*Exercise brief*: Pick out every line in the records below that contains the word "will", and copy each one in full.

*Task material*:
------

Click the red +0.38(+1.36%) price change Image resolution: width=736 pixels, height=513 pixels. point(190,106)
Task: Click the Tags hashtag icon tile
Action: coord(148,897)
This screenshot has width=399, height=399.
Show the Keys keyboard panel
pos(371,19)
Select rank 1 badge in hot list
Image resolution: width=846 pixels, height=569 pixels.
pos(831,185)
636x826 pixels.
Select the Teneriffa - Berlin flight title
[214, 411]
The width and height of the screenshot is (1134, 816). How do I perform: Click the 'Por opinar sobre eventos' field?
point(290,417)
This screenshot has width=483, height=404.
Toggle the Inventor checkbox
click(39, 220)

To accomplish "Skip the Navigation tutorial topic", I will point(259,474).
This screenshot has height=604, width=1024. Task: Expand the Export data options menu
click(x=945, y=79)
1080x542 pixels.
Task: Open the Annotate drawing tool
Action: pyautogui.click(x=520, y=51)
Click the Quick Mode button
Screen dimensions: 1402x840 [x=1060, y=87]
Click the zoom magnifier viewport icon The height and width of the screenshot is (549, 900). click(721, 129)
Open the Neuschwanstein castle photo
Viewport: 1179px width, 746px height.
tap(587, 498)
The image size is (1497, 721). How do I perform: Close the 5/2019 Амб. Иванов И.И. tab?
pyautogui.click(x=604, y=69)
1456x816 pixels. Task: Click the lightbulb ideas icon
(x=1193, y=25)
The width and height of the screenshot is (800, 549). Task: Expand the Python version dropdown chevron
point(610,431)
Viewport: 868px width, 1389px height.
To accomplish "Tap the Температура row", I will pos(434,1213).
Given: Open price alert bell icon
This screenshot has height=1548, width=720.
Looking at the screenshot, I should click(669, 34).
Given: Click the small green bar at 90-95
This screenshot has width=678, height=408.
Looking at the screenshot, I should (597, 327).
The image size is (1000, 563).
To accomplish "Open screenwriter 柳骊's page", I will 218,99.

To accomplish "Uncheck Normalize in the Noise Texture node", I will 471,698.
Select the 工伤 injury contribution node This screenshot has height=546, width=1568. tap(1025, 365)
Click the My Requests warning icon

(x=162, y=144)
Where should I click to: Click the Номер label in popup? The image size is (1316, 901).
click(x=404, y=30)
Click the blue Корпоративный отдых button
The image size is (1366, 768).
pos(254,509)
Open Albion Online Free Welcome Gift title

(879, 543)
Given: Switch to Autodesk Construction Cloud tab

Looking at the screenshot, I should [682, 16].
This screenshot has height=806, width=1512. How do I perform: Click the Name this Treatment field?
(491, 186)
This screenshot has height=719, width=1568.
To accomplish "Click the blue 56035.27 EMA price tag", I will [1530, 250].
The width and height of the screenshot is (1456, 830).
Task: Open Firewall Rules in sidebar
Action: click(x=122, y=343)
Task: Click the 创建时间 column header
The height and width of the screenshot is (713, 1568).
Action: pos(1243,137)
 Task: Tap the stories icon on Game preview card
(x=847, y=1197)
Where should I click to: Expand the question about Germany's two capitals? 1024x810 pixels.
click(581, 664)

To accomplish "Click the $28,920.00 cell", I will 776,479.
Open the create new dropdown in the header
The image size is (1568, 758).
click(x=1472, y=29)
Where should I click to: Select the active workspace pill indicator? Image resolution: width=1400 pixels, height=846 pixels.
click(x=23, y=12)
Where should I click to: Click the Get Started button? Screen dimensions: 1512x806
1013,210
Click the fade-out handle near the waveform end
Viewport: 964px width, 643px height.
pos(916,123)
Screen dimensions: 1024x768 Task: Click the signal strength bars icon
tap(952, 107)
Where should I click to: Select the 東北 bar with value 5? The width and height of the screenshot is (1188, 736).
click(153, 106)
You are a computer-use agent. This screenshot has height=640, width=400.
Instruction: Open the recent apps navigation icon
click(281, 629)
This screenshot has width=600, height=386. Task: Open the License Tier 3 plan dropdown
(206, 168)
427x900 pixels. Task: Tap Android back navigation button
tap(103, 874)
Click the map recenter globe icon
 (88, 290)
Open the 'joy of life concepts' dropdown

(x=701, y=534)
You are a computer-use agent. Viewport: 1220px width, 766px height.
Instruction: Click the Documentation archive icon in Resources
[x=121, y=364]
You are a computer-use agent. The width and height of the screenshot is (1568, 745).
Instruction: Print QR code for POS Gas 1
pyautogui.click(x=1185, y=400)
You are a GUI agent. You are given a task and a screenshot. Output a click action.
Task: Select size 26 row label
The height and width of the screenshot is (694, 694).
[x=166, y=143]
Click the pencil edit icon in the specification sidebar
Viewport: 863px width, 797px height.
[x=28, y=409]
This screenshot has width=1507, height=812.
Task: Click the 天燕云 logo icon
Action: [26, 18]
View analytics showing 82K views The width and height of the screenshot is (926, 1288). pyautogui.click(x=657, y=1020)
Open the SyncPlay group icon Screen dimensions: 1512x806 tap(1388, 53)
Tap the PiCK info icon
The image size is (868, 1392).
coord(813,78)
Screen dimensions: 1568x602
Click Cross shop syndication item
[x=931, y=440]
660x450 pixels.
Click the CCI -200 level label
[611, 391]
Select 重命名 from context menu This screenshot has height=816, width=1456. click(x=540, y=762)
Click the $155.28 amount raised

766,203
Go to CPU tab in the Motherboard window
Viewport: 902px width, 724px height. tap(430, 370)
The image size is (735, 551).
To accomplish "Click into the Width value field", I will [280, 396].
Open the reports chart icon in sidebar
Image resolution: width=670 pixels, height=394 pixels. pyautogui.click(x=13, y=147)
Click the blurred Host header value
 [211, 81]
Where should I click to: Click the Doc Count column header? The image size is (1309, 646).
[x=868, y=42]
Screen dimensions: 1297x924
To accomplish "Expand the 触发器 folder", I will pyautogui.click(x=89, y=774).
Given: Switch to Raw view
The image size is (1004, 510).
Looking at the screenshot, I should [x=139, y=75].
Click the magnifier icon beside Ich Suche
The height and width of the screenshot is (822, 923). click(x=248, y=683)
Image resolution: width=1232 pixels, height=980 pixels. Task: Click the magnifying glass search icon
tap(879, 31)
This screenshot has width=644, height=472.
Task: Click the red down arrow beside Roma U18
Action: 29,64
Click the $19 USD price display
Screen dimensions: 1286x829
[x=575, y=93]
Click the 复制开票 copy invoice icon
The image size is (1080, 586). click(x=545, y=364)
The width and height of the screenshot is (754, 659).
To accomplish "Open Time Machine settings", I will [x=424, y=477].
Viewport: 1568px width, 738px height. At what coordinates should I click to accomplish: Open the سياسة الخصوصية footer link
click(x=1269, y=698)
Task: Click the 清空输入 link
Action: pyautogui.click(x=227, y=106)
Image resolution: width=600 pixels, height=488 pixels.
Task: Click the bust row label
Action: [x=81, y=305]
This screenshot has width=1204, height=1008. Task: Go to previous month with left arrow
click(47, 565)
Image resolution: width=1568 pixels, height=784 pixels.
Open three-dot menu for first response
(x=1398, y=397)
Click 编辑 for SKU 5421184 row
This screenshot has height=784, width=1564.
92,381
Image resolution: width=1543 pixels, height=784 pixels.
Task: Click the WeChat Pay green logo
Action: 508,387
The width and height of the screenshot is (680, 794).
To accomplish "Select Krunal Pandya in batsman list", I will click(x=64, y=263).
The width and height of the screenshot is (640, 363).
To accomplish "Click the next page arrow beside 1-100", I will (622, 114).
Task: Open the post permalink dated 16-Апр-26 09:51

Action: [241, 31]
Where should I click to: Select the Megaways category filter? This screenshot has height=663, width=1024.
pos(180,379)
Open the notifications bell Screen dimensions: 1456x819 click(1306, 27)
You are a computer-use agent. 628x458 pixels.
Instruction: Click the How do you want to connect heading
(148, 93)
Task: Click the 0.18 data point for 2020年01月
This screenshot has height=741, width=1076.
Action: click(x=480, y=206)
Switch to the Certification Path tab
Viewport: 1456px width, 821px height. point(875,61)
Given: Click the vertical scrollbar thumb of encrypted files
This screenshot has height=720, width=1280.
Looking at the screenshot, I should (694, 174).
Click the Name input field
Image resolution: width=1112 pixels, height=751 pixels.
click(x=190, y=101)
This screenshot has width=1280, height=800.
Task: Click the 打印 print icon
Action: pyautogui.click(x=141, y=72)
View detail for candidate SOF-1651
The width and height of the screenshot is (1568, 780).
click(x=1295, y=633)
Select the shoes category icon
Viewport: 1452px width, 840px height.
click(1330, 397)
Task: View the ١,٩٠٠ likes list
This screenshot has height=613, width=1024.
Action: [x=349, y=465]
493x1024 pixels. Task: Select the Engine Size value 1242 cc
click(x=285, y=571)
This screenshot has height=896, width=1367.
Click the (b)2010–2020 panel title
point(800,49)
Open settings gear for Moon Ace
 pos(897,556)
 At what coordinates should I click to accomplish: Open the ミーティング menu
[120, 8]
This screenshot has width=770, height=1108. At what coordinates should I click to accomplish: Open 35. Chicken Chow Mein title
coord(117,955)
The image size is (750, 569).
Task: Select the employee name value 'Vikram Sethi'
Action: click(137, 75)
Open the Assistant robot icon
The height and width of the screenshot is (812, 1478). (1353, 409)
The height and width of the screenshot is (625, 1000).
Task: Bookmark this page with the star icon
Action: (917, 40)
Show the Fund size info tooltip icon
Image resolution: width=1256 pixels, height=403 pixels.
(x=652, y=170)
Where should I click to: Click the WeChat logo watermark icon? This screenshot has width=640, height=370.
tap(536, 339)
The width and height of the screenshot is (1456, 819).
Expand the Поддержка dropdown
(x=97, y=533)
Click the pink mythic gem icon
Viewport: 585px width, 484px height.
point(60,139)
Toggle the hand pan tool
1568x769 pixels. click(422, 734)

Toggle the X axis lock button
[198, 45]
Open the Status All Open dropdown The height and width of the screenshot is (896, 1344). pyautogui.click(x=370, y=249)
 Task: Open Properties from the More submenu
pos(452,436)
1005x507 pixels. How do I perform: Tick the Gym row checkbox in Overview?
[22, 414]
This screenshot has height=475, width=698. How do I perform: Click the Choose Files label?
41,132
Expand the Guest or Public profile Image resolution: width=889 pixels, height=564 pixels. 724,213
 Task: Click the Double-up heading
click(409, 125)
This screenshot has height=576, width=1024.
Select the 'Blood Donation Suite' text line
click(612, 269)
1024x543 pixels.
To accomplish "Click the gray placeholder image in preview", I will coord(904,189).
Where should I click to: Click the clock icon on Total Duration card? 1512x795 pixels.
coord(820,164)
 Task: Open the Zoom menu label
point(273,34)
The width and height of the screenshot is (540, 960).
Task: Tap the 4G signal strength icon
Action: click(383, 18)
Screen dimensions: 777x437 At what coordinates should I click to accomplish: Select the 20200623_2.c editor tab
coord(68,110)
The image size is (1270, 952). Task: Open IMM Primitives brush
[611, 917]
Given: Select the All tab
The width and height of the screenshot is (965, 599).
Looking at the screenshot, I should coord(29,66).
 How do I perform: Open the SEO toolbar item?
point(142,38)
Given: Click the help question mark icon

------

*Expected answer*:
To accomplish "Skip the Navigation tutorial topic", I will point(259,474).
To accomplish "Tap the Температура row", I will pos(434,1213).
To accomplish "Open screenwriter 柳骊's page", I will 218,99.
To accomplish "Uncheck Normalize in the Noise Texture node", I will 471,698.
To accomplish "Click the blue 56035.27 EMA price tag", I will [1530, 250].
To accomplish "Click the $28,920.00 cell", I will 776,479.
To accomplish "Click into the Width value field", I will [280, 396].
To accomplish "Expand the 触发器 folder", I will pyautogui.click(x=89, y=774).
To accomplish "Open Time Machine settings", I will [x=424, y=477].
To accomplish "Select Krunal Pandya in batsman list", I will click(x=64, y=263).
To accomplish "Click the next page arrow beside 1-100", I will (622, 114).
To accomplish "Click the gray placeholder image in preview", I will coord(904,189).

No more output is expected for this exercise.